Une pression mentale pour tenir cette cheville accidentée le 7 août sur les chemins de la Réunion ! Le 17 septembre, pour mes 36 ans , on enlevait l'attelle et 4 semaines plus tard, je m'alignais au départ !
Des heures de piscine (je connais chaque carrelage blanc et bleu du fond de l'eau ), des heures de vélo, de marche, de renforcement… Plus de 15h par semaine à bosser Germaine ! Sous l'œil attentif et professionnel de Raphaël, alias OMG, by Conviviatrail !
"J'ai craqué, pleuré, douté, mais jamais lâché ! Il y croyait plus que moi !"
On l'a fait !
Soutenue par les copains mais en toute discrétion… les "fais pas ci, fais pas ça" n'avaient pas de place dans mon programme !
Ceux qui ont cru en ce départ le savent ! Pour les autres, je vous comprends… je n'y croyais pas moi-même ! Mais je n'ai rien lâché !
On l'a fait !
Vous pensez qu'il fait beau à Millau ? Oui, vous avez raison, mais pas le jour de ma course !
Jeudi après-midi, retrait du dossard sous une ambiance pluvieuse … beaucoup de monde, une logistique voiture, parking à gérer pour cette navette du vendredi matin à 5h ! Super organisation, sans compter les caprices du Tarn qui déborde !

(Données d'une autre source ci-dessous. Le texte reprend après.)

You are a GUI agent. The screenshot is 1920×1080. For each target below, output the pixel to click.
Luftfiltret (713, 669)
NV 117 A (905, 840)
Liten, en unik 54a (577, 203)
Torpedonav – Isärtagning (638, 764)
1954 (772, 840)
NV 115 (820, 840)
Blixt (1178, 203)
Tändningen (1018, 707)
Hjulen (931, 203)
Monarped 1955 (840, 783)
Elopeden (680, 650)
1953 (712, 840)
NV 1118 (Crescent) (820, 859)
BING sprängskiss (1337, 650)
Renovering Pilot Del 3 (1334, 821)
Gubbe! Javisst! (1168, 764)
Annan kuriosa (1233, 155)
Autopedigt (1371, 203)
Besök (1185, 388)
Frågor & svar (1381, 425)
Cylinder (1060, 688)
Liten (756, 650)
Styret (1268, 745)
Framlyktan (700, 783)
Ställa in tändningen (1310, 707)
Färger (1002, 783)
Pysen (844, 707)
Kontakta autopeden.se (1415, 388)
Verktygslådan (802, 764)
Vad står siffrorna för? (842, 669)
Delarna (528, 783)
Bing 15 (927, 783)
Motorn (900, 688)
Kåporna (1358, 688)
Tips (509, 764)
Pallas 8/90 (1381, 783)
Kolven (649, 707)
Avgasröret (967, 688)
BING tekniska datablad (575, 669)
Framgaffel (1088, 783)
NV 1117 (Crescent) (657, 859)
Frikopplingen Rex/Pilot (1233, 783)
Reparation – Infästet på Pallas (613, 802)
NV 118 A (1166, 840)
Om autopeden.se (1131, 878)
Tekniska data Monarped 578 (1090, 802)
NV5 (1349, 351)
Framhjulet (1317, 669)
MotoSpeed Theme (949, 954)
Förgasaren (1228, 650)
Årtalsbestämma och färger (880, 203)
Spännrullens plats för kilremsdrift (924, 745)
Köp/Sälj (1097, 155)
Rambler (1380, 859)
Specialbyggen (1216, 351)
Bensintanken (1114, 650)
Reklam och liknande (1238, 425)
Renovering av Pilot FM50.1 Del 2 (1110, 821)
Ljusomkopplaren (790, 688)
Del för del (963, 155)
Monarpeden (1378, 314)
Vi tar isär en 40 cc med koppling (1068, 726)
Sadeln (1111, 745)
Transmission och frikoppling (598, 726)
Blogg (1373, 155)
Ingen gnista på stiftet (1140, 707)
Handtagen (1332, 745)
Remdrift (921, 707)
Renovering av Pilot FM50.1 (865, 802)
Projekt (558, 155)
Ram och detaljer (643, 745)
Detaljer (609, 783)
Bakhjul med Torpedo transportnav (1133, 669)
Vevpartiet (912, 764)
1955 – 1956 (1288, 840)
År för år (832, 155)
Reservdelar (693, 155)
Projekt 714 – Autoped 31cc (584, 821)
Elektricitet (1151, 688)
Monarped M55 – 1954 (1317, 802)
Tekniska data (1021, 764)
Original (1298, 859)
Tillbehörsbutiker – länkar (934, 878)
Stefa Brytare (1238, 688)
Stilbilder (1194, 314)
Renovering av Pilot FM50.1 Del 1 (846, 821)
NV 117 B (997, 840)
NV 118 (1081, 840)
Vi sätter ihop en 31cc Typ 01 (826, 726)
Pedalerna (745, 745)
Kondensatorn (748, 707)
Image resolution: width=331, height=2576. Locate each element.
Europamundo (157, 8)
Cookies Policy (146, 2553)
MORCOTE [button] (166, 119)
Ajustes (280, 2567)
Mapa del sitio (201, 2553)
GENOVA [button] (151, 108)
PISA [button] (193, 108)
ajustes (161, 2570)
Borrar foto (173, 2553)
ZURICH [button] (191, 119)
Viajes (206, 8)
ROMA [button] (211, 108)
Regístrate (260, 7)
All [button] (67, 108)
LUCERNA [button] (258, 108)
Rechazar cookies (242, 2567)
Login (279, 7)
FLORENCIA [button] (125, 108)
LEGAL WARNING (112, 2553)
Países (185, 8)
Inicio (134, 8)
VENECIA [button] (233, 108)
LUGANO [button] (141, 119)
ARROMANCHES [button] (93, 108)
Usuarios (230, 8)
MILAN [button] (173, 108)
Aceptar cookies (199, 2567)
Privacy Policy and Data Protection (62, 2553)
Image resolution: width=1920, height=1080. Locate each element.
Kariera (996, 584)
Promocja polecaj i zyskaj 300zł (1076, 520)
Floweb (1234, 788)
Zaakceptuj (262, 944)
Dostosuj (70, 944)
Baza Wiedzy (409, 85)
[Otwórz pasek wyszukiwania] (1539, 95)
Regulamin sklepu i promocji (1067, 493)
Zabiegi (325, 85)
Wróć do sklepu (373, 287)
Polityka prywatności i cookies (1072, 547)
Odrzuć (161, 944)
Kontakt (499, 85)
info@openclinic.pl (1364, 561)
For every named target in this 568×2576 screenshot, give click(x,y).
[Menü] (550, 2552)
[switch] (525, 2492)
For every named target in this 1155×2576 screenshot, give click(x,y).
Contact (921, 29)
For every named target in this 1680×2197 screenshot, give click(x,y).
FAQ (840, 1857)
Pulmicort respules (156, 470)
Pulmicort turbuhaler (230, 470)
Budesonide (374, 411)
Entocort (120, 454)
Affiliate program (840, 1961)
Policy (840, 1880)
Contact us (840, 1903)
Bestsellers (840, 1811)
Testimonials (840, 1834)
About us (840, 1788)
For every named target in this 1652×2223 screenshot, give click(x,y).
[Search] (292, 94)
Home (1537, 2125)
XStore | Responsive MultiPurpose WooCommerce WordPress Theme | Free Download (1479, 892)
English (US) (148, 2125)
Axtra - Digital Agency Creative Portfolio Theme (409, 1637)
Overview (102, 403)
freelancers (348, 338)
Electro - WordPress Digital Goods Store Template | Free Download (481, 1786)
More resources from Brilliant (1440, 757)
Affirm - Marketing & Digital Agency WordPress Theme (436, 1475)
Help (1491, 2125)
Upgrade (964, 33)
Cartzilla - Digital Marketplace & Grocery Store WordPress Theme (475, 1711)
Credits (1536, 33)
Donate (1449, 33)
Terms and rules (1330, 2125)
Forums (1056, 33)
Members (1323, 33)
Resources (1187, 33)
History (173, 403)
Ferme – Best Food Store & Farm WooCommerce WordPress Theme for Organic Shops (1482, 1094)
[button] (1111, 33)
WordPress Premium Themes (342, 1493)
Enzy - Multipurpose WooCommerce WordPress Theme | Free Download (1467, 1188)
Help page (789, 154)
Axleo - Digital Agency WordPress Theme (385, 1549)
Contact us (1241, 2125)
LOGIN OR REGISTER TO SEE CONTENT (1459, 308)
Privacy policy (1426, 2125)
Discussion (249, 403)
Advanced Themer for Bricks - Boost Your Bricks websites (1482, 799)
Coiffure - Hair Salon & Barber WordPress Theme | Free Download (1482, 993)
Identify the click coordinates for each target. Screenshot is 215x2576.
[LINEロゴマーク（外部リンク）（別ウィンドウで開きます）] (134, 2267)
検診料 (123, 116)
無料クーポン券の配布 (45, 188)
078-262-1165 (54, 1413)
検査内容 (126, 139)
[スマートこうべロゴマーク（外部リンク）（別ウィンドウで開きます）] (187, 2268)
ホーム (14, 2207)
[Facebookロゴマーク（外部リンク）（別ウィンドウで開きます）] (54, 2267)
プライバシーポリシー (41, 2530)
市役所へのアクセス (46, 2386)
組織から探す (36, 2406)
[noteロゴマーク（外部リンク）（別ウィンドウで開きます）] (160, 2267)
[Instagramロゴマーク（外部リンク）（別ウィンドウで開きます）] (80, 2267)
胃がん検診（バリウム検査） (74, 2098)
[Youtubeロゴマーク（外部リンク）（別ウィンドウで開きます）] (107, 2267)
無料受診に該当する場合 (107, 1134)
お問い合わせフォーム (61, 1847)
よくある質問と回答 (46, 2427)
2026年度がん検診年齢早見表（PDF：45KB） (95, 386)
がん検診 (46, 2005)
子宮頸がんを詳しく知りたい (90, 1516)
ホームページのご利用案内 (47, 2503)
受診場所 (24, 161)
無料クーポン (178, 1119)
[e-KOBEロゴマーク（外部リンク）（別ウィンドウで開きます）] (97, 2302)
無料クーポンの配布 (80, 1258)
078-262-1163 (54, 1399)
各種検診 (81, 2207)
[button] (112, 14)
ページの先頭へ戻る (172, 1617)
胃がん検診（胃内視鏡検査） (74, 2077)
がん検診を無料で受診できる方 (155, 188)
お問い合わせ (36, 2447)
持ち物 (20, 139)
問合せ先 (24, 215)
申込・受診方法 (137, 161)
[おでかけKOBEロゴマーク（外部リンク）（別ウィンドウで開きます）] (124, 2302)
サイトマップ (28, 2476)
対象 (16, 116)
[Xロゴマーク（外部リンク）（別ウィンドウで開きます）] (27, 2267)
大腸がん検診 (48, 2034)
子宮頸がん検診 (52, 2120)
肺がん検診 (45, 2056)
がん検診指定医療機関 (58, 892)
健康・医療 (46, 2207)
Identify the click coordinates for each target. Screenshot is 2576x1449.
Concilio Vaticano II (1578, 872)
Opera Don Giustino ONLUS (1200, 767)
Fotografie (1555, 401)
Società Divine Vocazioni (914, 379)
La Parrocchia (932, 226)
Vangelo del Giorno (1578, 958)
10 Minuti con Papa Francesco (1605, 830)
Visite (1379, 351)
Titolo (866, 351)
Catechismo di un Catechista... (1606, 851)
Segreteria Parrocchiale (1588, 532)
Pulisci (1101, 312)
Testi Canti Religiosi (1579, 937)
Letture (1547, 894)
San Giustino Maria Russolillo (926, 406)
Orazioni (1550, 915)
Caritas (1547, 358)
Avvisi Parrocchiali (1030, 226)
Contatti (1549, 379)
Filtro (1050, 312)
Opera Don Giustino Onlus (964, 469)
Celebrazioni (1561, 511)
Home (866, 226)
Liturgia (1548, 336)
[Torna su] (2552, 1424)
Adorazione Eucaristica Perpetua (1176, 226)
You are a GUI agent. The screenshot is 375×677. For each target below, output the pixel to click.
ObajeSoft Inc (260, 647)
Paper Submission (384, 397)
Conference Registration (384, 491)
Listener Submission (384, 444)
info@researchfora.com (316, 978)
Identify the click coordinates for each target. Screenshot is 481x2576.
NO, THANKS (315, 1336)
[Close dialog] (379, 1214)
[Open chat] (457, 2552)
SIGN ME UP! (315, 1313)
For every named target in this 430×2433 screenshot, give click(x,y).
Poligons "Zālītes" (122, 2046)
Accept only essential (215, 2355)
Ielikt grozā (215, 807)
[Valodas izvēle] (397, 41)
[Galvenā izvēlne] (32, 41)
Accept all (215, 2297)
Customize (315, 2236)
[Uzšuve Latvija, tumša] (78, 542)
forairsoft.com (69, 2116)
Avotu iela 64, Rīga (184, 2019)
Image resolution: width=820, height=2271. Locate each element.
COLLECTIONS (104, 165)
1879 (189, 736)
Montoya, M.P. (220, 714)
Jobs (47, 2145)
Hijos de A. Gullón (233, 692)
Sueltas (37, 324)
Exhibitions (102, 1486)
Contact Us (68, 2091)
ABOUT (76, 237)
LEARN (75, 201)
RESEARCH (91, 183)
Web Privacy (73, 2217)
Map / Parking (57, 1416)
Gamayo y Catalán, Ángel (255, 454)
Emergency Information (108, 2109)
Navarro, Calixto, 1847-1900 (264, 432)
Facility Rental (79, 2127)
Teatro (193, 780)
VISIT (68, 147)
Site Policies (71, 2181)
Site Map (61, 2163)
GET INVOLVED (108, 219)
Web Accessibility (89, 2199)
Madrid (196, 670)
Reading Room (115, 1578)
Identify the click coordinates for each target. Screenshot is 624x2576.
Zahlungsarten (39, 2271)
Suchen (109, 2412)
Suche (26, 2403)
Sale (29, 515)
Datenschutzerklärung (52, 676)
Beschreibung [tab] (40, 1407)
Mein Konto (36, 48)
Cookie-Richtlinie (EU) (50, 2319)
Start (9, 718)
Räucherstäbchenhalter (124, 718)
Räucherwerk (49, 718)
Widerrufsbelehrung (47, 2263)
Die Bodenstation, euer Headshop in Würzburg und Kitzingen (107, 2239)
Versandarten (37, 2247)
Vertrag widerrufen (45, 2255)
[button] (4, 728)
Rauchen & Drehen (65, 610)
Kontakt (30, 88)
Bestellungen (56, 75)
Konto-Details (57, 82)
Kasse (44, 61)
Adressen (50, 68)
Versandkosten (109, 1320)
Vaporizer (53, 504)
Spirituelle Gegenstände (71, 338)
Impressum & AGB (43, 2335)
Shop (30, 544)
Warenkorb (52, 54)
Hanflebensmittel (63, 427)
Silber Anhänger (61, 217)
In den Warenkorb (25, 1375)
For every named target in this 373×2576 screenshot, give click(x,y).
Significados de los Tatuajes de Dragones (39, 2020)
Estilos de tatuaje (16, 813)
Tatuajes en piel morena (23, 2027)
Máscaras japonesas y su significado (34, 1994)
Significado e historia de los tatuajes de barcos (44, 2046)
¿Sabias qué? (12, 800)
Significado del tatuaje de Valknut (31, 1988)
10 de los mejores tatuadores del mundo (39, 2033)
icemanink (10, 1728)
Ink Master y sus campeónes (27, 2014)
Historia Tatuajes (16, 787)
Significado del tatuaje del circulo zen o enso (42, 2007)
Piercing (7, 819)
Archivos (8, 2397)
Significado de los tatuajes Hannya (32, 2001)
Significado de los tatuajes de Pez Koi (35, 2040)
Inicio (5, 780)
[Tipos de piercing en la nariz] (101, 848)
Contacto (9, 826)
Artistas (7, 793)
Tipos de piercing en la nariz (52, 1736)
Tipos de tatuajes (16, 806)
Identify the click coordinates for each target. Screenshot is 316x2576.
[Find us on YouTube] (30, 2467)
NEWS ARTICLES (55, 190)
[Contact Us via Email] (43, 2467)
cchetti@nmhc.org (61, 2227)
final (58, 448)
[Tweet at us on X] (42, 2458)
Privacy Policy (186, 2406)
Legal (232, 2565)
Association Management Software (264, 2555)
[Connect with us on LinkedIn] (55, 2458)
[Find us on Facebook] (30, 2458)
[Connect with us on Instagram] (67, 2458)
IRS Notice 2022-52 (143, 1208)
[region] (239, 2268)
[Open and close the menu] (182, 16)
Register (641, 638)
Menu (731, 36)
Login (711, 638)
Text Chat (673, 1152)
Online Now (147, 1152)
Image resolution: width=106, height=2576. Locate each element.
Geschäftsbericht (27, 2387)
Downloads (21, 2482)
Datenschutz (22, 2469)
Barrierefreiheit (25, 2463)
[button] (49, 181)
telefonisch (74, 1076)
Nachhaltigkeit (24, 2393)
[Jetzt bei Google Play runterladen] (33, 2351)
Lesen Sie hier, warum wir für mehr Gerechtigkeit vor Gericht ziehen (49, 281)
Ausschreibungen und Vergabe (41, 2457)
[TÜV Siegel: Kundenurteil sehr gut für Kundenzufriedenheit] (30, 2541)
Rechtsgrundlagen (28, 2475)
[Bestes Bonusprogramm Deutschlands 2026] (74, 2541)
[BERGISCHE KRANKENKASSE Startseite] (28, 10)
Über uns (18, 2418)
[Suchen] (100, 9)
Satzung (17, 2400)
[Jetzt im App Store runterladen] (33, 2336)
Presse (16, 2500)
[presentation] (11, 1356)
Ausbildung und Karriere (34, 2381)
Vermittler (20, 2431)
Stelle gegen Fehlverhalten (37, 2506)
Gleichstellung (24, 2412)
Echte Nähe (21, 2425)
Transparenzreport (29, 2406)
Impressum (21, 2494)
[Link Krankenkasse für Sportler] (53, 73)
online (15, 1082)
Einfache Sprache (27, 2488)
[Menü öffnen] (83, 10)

Nous voilà dans les inondations de parking ! Merci à mon amie Laurence de Millau pour tous les précieux conseils d'organisation !
J'ai le dossard en main ! Je vais le prendre, ce départ… pas de doute…
Mais jeudi soir, les orages éclatent ! Millau s'illumine à chaque éclair et le tonnerre gronde ! Je flippe ! La course va-t-elle avoir lieu ?
Un communiqué tombe pour l'Endurance Trail avec un changement de passage en montagne, jugé trop dangereux ! La course de Raph ! La pression monte, mais toujours pas de doute !
Je me concentre sur la logistique ! Sac prêt, j'ajoute un tee-shirt et assez de ravitaillement pour tenir la course ! Mon point faible ! Je pars trop chargée ! On s'en reparlera !!
Dodo à 21h et j'arrive à dormir ! Le réveil sonne mais je suis déjà réveillée, il est 3h30 !
Je m'habille sereinement, la pluie s'est calmée, je souhaite bonne course à Raph et là, je déroule !
Petit dej, je fais le choix d'ajouter une sous-couche que je ne vais pas regretter !
4h25, je suis dans la voiture
4h50, je suis dans le bus ! Ça, c'est magique ! Pour moi, j'ai fait le plus dur lol
Ambiance calme, les traileurs regardent par la fenêtre du bus les lampes de l'Endurance Trail qui clignotent sur les chemins vers Peyreleau.
Nous voilà arrivés, il est 5h15… Le départ est à 6h50, je vous laisse imaginer cette attente… dans le noir, sur le bas-côté de la route, je trouve une marche, je m'y assois, tentant de ne pas avoir trop froid pour économiser mes forces !
J'ai peur que ça soit long, très long, mais mon cerveau est déjà déconnecté !! Je ne pense à rien… le temps passe… voilà 6h30.
Je dois prendre la décision de ce que je mets ou pas pour le départ ! J'ai la veste de pluie mais je doute, j'ai peur de l'étuve ! Alors ça sera deux tee-shirts, dont celui du Ti Bénare (que personne ne verra ), manchettes, coupe-vent et gants ! Il s'avérera que la première partie de course se fera sans crachin, c'est donc un bon choix… contrairement à la suite
Je suis dans la première vague ! Ils pensent que je cours vite
Raph a été clair… accepte de te faire remonter… sa voix résonnera plusieurs fois dans ma tête !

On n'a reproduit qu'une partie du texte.